→ Para fazer:
#1 Repita fielmente o trecho do relato sobre o aborto clandestino que vai de "No dia seguinte, fui" até "sono quando amanheceu.".
#2 De acordo com o relato sobre o aborto clandestino, onde Luiza comprou o xarope abortivo?
#3 Leve adiante o relato sobre o aborto clandestino, começando logo depois da última frase apresentada.

→ Trecho do texto:
• • •

"Fiz um aborto clandestino, fui hospitalizada e agredida por enfermeiros"
A vendedora maranhense Luiza*, de 30 anos, relembra com angústia o aborto que fez aos 17. A voz pausada, ao telefone, conta os medos que antecederam o procedimento, as complicações que ela teve de enfrentar, o cruel julgamento dos enfermeiros no hospital e a gravidez desejada que veio depois.
"Fui para o hospital em processo de aborto, depois de tomar um xarope. Quando os enfermeiros fizeram a curetagem, vieram até mim, com o feto nas mãos, e disseram: 'Olha o que você fez, você matou uma vida'. Até hoje, só de lembrar, me dá um aperto no coração".
"Eu era novinha, inexperiente. Não tinha recebido muitas orientações sobre sexo e prevenção. Morava com meus pais, e comecei a me envolver com um homem mais velho. Era um namoro como outro qualquer, só que eu descobri, depois de alguns meses, que ele era casado. Terminei o relacionamento e, depois de dois meses, minha menstruação começou a atrasar. Fiz o teste de farmácia e descobri que estava grávida. Fiquei desesperada. Eu nem trabalhava, como sustentaria um filho?
Conversei com meu ex-namorado e disse que queria interromper a gravidez. Ele, no entanto, pediu que eu pensasse um pouco antes de decidir. Tomei a providência sozinha. Chamei uma amiga e ela me deu um chá que, dizia, era indicado para induzir um aborto. Não senti nada.
No dia seguinte, fui até uma feira perto de casa, onde ficava um homem que vendia um xarope abortivo. Não tenho ideia do que tinha dentro. Só comprei e, como já era de noite, tomei. Não queria esperar até o dia seguinte. Eu estava grávida de dois meses, quanto mais o tempo passava, mais arriscado ficava. Varei a madrugada com a minha mãe e uma amiga esperando acontecer. Peguei no sono quando amanheceu.

• • •

Entradas salvas

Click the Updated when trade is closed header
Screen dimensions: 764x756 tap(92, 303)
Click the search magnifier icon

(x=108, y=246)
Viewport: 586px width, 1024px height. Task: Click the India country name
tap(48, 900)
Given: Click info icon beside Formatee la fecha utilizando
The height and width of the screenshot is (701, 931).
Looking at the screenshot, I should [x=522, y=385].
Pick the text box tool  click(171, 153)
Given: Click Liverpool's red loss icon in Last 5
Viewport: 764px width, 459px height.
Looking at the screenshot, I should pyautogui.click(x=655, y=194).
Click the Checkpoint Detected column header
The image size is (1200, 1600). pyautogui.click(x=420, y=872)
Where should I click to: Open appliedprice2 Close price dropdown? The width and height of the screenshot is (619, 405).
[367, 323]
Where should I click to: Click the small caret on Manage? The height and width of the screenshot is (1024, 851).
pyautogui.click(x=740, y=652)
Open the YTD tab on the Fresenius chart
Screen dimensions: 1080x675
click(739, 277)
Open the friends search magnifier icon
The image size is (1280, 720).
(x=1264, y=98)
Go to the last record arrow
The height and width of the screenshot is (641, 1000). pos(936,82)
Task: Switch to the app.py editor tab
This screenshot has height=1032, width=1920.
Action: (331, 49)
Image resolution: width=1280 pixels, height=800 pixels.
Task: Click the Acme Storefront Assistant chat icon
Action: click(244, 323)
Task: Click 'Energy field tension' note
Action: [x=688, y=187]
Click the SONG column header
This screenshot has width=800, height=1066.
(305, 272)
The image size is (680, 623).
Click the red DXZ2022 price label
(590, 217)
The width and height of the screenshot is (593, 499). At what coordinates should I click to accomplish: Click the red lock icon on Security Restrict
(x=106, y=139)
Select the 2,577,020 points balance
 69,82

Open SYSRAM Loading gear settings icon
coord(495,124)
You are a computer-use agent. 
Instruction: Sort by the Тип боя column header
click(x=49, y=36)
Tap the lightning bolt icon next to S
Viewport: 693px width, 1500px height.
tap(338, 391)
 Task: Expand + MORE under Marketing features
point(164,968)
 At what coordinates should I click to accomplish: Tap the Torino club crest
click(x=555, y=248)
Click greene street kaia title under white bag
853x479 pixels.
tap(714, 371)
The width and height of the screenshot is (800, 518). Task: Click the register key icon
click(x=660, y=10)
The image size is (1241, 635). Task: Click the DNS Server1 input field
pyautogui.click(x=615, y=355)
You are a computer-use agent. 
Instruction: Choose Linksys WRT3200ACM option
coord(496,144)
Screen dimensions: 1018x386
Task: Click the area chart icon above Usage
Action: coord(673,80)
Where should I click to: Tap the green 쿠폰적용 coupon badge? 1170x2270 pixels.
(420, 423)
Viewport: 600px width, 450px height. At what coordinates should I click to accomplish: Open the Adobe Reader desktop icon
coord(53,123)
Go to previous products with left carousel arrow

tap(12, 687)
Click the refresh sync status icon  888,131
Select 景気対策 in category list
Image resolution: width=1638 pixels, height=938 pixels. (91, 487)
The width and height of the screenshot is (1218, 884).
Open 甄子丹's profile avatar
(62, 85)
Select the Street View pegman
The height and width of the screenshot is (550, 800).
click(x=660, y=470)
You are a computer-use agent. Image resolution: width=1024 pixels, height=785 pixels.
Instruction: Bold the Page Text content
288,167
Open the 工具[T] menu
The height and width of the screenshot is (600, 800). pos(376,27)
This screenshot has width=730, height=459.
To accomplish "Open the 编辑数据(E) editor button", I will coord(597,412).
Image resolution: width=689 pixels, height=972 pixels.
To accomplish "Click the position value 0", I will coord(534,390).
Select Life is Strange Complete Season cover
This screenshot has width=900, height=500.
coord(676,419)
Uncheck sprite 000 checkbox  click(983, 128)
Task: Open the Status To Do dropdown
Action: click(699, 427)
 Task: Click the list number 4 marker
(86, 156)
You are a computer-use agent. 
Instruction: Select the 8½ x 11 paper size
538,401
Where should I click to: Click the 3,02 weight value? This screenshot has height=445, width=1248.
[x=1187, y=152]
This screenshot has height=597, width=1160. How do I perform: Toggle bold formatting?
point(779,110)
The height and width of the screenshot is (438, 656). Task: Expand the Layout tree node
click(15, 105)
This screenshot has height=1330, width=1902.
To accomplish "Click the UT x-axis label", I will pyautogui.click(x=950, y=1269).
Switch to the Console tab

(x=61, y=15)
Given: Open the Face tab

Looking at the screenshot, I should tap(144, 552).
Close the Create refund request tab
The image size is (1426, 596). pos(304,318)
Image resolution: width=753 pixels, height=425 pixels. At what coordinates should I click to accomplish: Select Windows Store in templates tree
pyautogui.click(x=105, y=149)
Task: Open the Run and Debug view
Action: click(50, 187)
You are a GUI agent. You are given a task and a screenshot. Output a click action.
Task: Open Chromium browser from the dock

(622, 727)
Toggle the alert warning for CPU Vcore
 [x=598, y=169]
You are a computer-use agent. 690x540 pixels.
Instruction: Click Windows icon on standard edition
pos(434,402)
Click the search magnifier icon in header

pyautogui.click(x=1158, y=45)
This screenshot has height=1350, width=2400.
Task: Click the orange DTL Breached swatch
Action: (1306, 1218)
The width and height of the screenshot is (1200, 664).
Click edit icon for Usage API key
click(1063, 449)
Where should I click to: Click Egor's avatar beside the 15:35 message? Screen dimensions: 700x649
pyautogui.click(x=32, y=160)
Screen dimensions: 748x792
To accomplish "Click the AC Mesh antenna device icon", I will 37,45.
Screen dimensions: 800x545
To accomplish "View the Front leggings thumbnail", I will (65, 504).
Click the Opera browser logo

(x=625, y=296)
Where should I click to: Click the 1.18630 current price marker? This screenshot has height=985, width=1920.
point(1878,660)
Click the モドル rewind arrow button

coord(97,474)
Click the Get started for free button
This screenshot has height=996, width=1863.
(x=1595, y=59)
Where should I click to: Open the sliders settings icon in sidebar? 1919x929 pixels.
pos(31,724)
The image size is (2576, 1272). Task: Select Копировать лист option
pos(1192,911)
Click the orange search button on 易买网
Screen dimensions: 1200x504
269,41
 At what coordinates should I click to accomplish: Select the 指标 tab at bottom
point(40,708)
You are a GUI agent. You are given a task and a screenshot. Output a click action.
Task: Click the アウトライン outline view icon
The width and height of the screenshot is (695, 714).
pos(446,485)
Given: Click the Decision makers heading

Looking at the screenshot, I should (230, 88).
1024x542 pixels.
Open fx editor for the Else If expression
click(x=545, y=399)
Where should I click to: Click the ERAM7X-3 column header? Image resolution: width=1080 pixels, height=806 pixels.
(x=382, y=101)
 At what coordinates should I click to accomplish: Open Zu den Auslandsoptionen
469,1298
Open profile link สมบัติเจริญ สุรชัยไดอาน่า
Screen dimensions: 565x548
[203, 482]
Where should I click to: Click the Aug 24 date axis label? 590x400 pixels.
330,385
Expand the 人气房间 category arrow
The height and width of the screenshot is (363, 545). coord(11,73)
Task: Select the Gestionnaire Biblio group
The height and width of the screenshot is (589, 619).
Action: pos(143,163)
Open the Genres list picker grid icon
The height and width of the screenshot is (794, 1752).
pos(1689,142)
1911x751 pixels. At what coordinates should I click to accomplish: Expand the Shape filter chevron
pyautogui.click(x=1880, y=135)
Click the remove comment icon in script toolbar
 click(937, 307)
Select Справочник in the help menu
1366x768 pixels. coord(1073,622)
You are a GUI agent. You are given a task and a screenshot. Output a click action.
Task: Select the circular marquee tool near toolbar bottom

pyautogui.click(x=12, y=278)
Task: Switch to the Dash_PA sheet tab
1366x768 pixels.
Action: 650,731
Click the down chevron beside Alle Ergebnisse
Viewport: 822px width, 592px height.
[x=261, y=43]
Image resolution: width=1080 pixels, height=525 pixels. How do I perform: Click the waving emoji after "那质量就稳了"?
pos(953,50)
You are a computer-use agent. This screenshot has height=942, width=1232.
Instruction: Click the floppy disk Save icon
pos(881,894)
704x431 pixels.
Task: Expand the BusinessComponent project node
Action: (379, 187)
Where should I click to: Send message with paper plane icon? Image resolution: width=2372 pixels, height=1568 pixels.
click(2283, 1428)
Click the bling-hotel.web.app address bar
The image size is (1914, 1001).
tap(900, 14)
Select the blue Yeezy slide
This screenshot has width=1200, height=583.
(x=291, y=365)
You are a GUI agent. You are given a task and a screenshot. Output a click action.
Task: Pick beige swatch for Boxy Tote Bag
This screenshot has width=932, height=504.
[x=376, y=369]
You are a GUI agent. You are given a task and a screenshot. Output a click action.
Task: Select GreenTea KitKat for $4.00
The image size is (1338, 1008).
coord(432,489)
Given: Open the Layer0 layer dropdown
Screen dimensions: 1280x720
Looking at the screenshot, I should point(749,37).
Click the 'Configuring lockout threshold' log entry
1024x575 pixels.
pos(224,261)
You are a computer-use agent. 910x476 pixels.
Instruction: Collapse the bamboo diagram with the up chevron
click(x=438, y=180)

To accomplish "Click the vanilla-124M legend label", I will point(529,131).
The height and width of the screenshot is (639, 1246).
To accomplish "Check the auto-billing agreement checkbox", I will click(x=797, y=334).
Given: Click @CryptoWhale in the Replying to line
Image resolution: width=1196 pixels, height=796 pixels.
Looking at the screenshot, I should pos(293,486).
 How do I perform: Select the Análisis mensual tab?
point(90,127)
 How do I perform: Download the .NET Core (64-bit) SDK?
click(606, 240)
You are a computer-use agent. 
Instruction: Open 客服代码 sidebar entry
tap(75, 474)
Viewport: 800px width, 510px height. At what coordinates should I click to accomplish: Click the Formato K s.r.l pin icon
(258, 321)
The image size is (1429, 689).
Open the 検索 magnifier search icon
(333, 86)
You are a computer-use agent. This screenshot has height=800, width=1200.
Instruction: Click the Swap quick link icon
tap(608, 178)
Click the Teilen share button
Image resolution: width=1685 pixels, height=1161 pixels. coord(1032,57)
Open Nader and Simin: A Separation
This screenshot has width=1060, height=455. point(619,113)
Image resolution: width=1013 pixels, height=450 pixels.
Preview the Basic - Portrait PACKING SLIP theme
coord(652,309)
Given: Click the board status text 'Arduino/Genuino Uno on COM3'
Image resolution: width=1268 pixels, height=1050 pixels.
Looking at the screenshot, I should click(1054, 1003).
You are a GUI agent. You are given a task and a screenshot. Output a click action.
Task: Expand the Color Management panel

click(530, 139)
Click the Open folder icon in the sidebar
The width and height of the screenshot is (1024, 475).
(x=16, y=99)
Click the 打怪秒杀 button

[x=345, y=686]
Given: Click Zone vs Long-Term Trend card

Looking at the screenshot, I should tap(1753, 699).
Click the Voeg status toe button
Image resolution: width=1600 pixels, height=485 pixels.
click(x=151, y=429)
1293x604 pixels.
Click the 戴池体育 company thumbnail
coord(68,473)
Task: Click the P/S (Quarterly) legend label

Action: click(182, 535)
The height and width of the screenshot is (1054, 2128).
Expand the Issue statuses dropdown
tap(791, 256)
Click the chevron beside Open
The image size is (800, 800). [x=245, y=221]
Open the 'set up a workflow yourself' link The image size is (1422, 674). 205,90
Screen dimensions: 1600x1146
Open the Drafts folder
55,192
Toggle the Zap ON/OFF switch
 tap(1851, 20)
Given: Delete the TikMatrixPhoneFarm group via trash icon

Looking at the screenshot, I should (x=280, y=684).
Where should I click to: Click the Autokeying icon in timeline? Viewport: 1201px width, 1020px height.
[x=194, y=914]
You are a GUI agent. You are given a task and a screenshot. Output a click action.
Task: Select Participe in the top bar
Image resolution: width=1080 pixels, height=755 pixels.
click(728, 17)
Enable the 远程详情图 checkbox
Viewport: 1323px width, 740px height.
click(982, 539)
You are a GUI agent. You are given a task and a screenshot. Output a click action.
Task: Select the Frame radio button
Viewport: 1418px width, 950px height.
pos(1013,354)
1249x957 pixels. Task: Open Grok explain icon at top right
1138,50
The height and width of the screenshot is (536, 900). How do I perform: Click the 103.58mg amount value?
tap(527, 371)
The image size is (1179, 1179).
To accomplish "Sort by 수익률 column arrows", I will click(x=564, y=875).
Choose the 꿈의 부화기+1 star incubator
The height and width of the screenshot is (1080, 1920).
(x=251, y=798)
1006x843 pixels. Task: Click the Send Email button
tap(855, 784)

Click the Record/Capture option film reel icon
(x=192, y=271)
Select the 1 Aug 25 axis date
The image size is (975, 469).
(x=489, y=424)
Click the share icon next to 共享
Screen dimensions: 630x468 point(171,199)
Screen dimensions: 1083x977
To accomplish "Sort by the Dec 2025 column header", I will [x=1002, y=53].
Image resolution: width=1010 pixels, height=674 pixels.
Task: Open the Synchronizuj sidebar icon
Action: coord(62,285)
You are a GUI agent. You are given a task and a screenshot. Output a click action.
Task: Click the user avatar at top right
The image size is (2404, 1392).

• • •

→ Respostas dadas:
#1
No dia seguinte, fui até uma feira perto de casa, onde ficava um homem que vendia um xarope abortivo. Não tenho ideia do que tinha dentro. Só comprei e, como já era de noite, tomei. Não queria esperar até o dia seguinte. Eu estava grávida de dois meses, quanto mais o tempo passava, mais arriscado ficava. Varei a madrugada com a minha mãe e uma amiga esperando acontecer. Peguei no sono quando amanheceu.

#2 Em uma feira perto de casa, de um homem que vendia o xarope.

#3
Acordei pouco depois, sentindo muitas contrações. Passei o dia com a maior dor que já senti na vida. No fim do dia, ela piorou ainda mais. Corri para o quintal para pedir ajuda e, lá, tive uma convulsão. Minha mãe correu para chamar meu pai enquanto minha amiga, por sorte, desenrolou minha língua. Eu estava engasgando e perdendo o ar. Sei que o procedimento ideal é virar a pessoa de lado, e, não, colocar a mão dentro da boca. Mas ela estava desesperada e, por sorte, me salvou.
Meu pai me levou para o hospital voando. Já estava abortando, então, fui internada. Eu gritava de dor e as enfermeiras diziam: 'Na hora que fez não pensou na dor, agora aguenta'. Passei a madrugada internada, com dor, sem conseguir dormir.
Na hora de fazer a curetagem, uma delas disse: 'Você poderia, pelo menos, ter se depilado, né?'. Me senti super mal. Enquanto ela me depilava -- com muita má vontade -- eu tentava me defender, dizendo que não queria ter feito o aborto. Não adiantou. Ela continuou me tratando mal.
Depois do procedimento, um enfermeiro do hospital veio até mim com o feto, bem pequenininho, do tamanho de uma bolinha que cabe na mão. Ele disse: "Olha que pena, ele já estava se formando. Viu o que você fez?'. Eu chorei muito, tentava esconder o rosto para não olhar para aquilo. Fui tratada como uma criminosa o tempo todo. Me arrependo muito de ter abortado. Se não tivesse sido tratada assim, acho que teria lidado melhor com isso.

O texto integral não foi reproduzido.